In dem Band sind Beiträge zur Autorenkonferenz »Textgeleitete Fortschreibungs- und Auslegungsprozesse« publiziert, die im Fe­bruar 2018 in Bochum stattfand.
In der Einleitung »Schriftgelehrte Fortschreibungs- und Auslegungsprozesse. Ein Vorschlag und zugleich eine Einführung in den vorliegenden Band« (1–12) erläutert Walter Bührer die Titel der Autorenkonferenz und des Bandes aus alttestamentlicher Perspektive.

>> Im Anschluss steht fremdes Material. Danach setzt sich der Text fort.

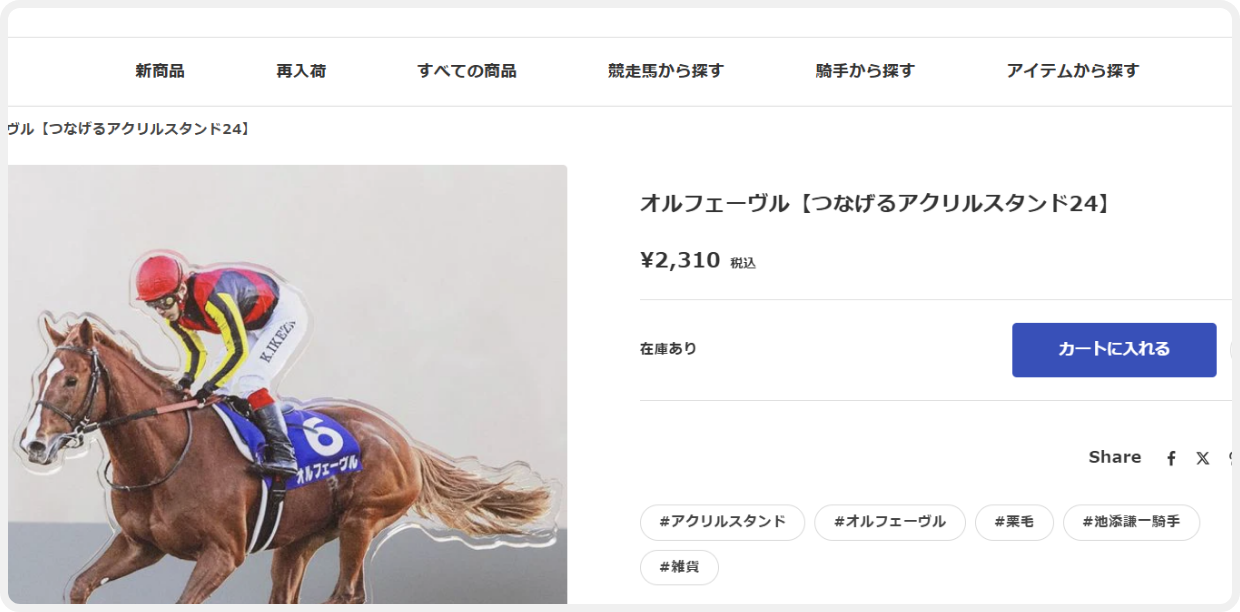Click the product title オルフェーヴル heading

pos(876,204)
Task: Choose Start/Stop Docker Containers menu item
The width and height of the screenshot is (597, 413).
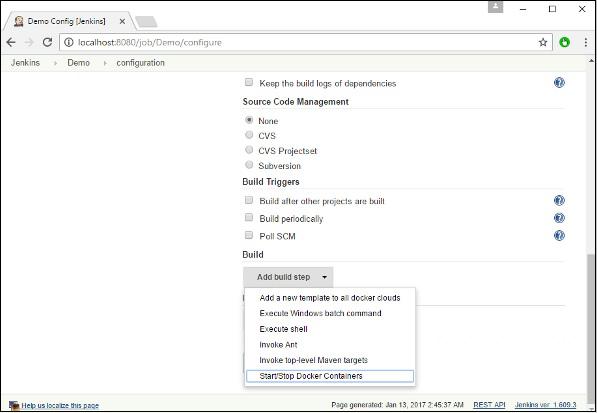Action: [330, 376]
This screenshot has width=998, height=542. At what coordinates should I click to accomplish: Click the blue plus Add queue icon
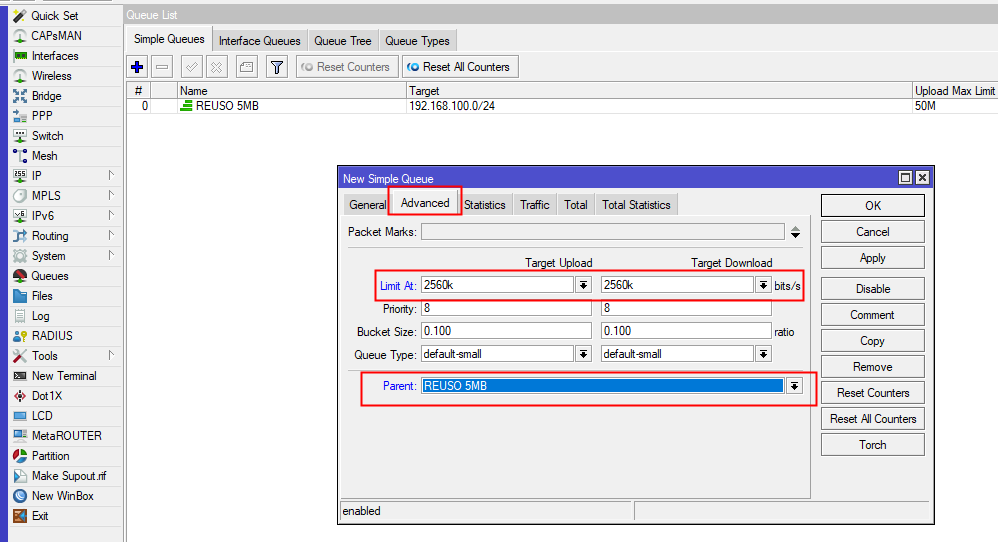pyautogui.click(x=138, y=67)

Mit dem Begriff »Fortschreibung« bezeichnet Bührer alle Phänomene der Textproduktion und -überlieferung bis hin zu Ab­schriften vorhandener Schriftstücke und dem Verlust von Teilen schriftlicher Texte. Im Unterschied dazu benutzt er den Begriff »Auslegung« nur für eine Teilmenge der Phänomene, die unter den Begriff »Fortschreibung« fallen, um die spezifischere Erschließungsfunktion des Begriffs »Auslegung« zu wahren. Die Begriffe »textgeleitet« und »schriftgelehrt« dienen Bührer zur Betonung der Abhängigkeit der Textproduktion und -überlieferung von bereits bestehenden Texten. Darüber hinaus würden die Begriffe »schriftgelehrt« bzw. »Schriftgelehrsamkeit« an die institutionelle Einbindung von Teilen der Textproduktion und -überlieferung erinnern. Mit den Formulierungen »schriftgelehrte« bzw. »textgeleitete Fort schreibungs- und Auslegungsprozesse« möchte Bührer die An­schlussfähigkeit an nicht-theologische Disziplinen sicherstellen. Hierin liege ein Vorteil gegenüber der – auch in weiteren Hinsichten problematischen – Formulierung »innerbiblische Schriftauslegung«. Darüber hinaus legt Bührer Wert darauf, Phasen der Textproduktion und -überlieferung nicht unabhängig voneinander zu betrachten. Dementsprechend lehnt er eine strikte Trennung zwischen der text- und literarkritischen Methode ab.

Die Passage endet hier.